Looks like all we need to do is get a 4-star card and we've solved the challenge! First, I patched the code so that all cards would be processed as 4-star (I thought maybe the 2-3 star characters could still have a flag property, that wasn't being extracted/displayed).
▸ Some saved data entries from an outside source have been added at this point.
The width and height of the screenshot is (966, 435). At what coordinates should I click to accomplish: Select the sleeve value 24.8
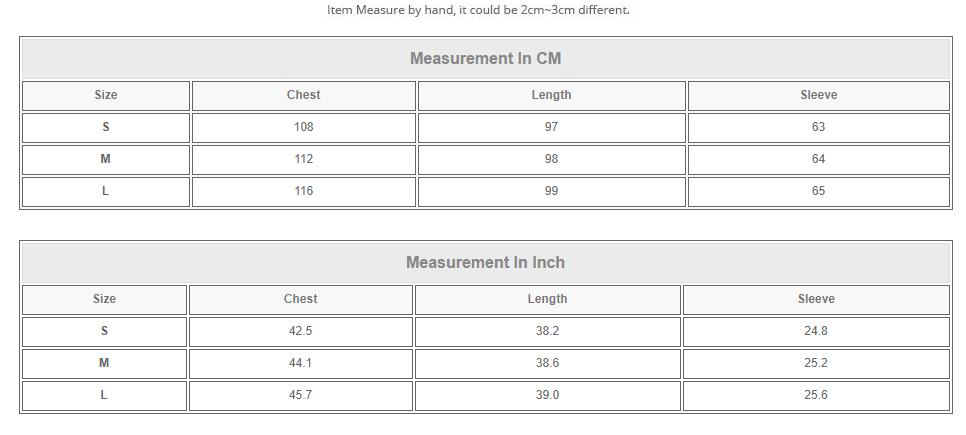816,331
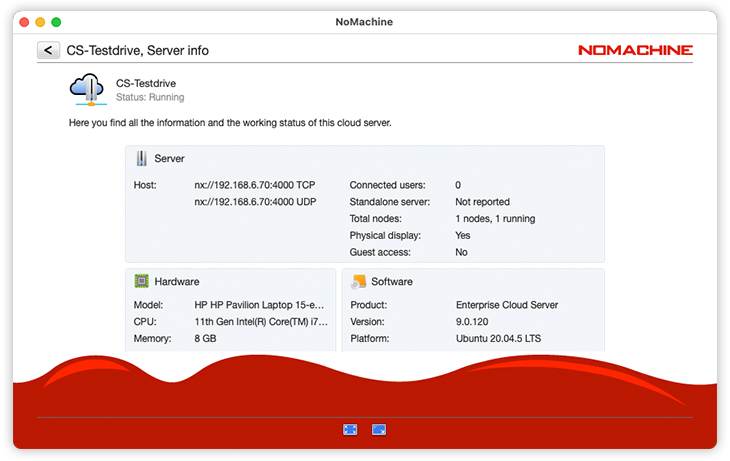
Task: Click the Total nodes value
Action: tap(495, 219)
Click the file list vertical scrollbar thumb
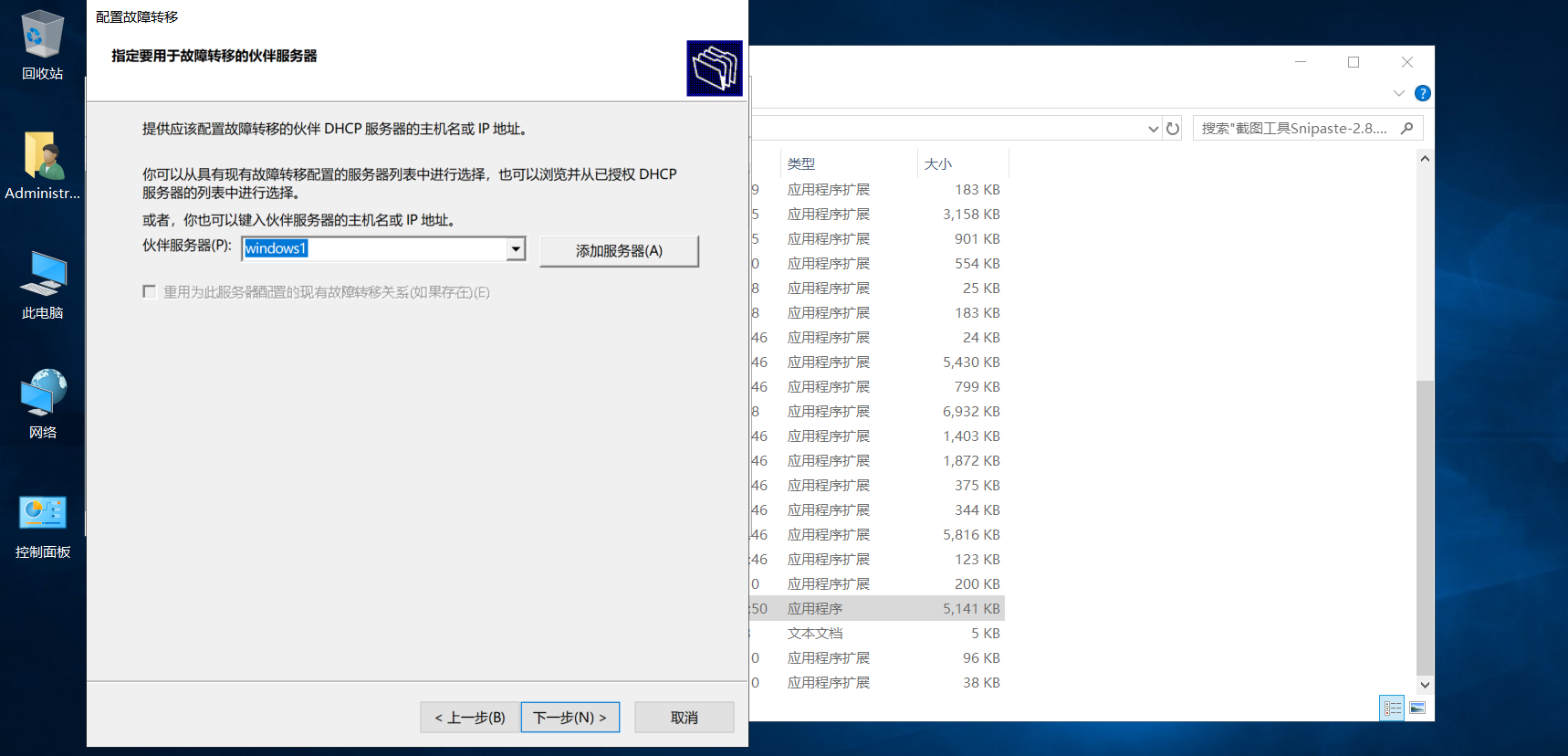This screenshot has width=1568, height=756. pyautogui.click(x=1425, y=527)
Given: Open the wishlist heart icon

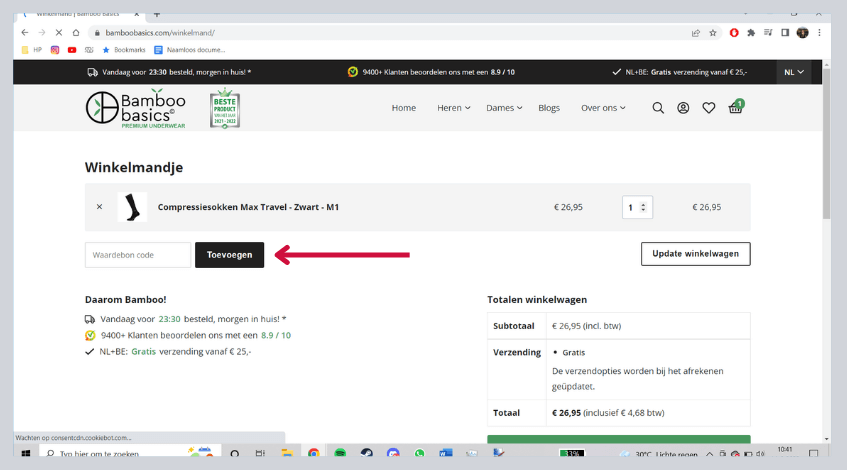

The patched code looked like:

public IEnumerator DisplaySplashArt(Character[] characters)
{
    int i;
    int j;
    for (i = 0; i < characters.Length; i = j + 1)
    {
        if (this.skipClicked)
        {
            this.skipClicked = false;
            break;
        }
        if (characters[i].rarity == "4*")
        {
            base.StartCoroutine(this.DisplayFourStarCharacter(characters[i]));
        }
        else if (characters[i].rarity == "3*")
        {
            base.StartCoroutine(this.DisplayFourStarCharacter(characters[i]));
        }
        else
        {
            base.StartCoroutine(this.DisplayFourStarCharacter(characters[i]));
        }
        yield return new WaitForEndOfFrame();
        yield return new WaitUntil(() => this.CheckForSkipOrClick(characters, i));
        if (!this.skipClicked)
        {
            AudioController.Instance.PlaySFX("Touch");
        }
        j = i;
    }
    this.DisplayGachaOverview();
    yield break;
}

It didn't work though - we saw from the web request that the cards are returned from the server though, this isn't going to be a client-side trick. Maybe we just need to brute-force until we get it? Well, we can check the game rules and find that the odds are as follows.

4 star = 0%
3 star = 8.5%
2 star = 91.5%

Sounds like we have literally zero chance of getting a 4 star card. I decided to copy the HTTP request we found earlier to burp suite and play around with the values. After a few attempts I came across this one.

POST /gacha HTTP/1.1
Host: 172.86.64.89:3000
Accept: */*
Accept-Encoding: deflate, gzip
Content-Type: application/json
User-Agent: SekaiCTF
X-Unity-Version: 2021.3.29f1
Content-Length: 59

{"crystals":99999999999,"pulls":999999999999,"numPulls":10}

The response contained a happy-birthday character containing a big base64 blob.

{
  "characters": [
    {
      "name": "こはね 小豆沢",
      "cardName": "Happy Birthday!!2023",
      "rarity": "4*",
      "attribute": "Mysterious",
      "splashArt": "happy-birthday",
      "avatar": "happy-birthday-icon",
      "flag": "redacted due to size"
..........

We can save the base64 blob to a text file and run base64 -d file_name > flag and then check the file type with file flag.

It's a PNG image, so we rename to flag.png and open it up to find our flag!